また、3月30日、双葉町の議員を6期務め、現在千葉に避難している友人の慰労を兼ね、新橋で会い、食事をしながら、いろいろ意見交換をしました。
彼にも、双葉町の住民として、議員として、これまで東京電力といろいろ付き合ってきた中で、東京電力の安全危機管理に不信感を抱いたことはなかったかという質問をしてみました。
彼は若いころ、東京電力協力会社の社員として働いていたこともあり、彼自身の生々しい体験を話してくれました。ここではあえて、具体的な話は省略しますが、協力会社の事故でも、東京電力側の安全対策に問題があった場合は、どんな小さな事故でも、表に出ることを避けるために、事故にかかわった人間は解雇され、場合によっては協力会社が交代されるというようなことが普通に行われていたようです。
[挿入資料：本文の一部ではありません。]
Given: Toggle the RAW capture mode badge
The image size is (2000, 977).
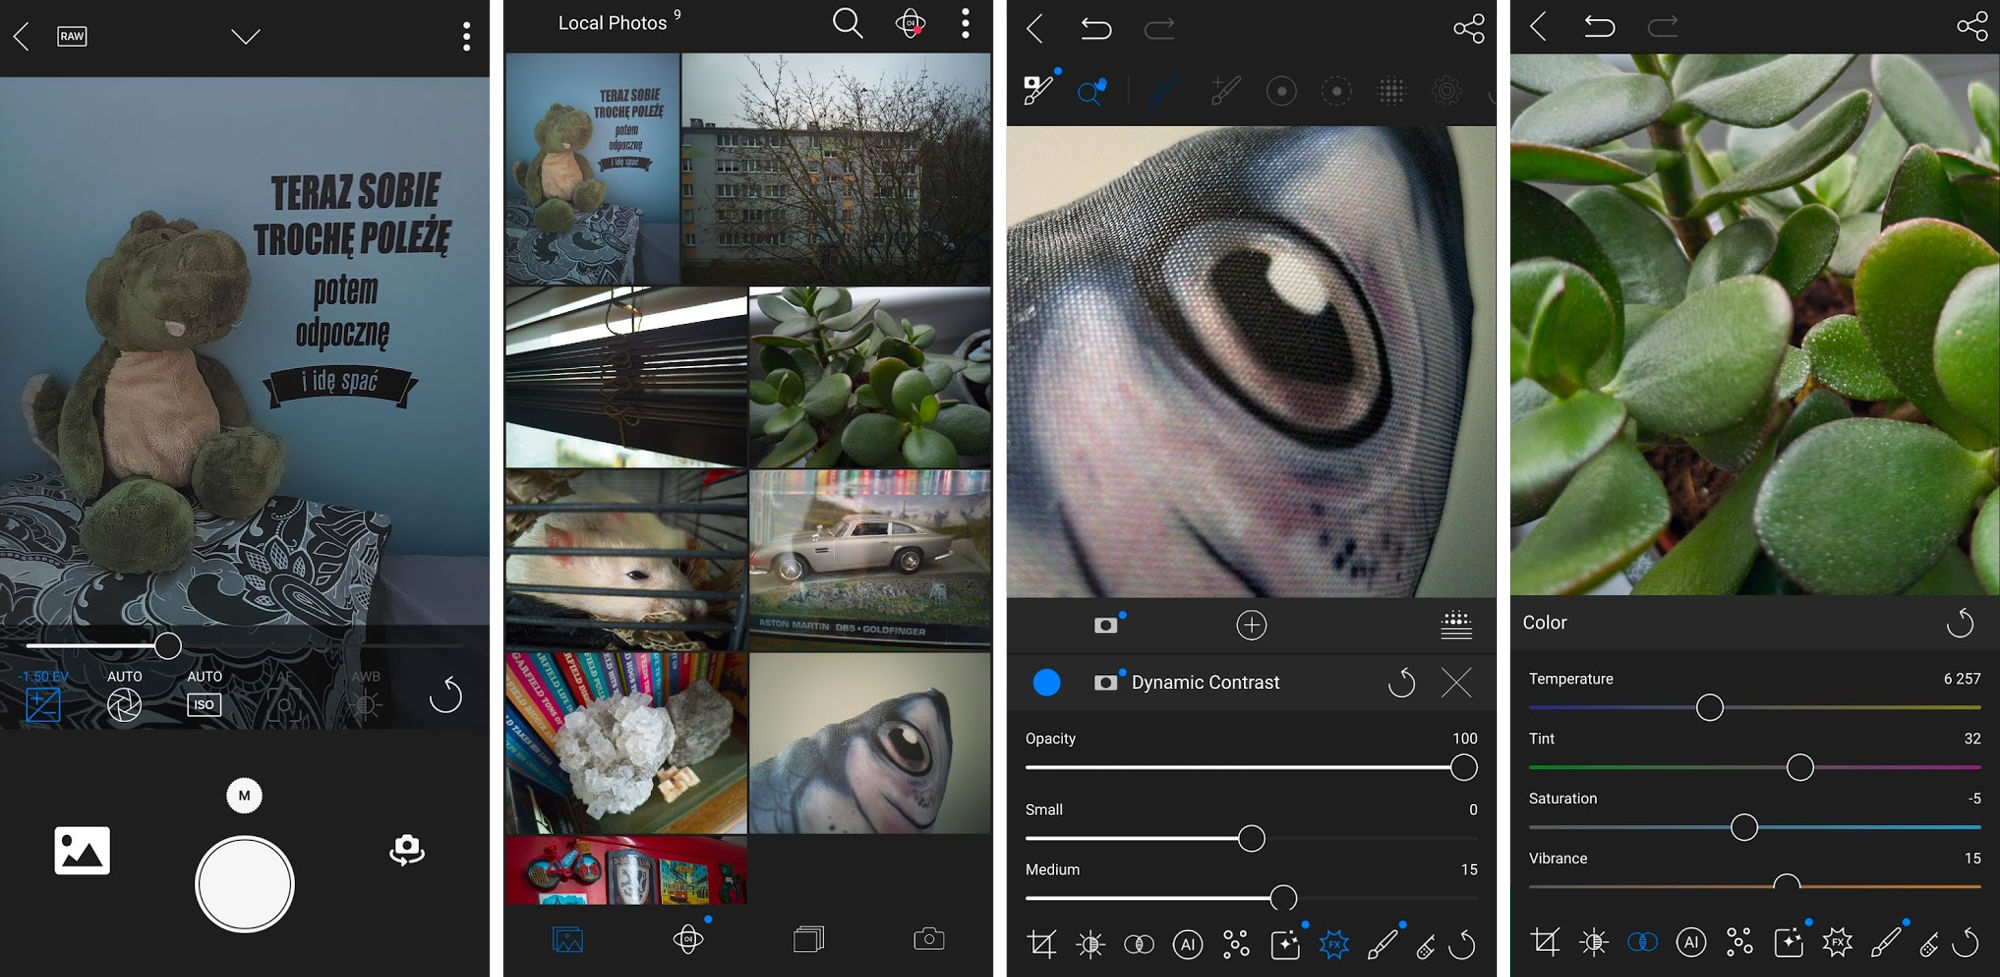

彼が議員になってから、かつて彼自身がかかわった事故について、直接東京電力側に説明を求めたところ、報告書が見事に改ざんされていたことを確認し、謝罪を引き出したという話もしてくれました。

どうも東京電力の福島第一原発は、通常の安全対策に対して、徹底的な予防対策や緊急時対策に最優先で取り組む危機管理経営をしてきた事業所ではなかったという思いを一層強くしてしまいました。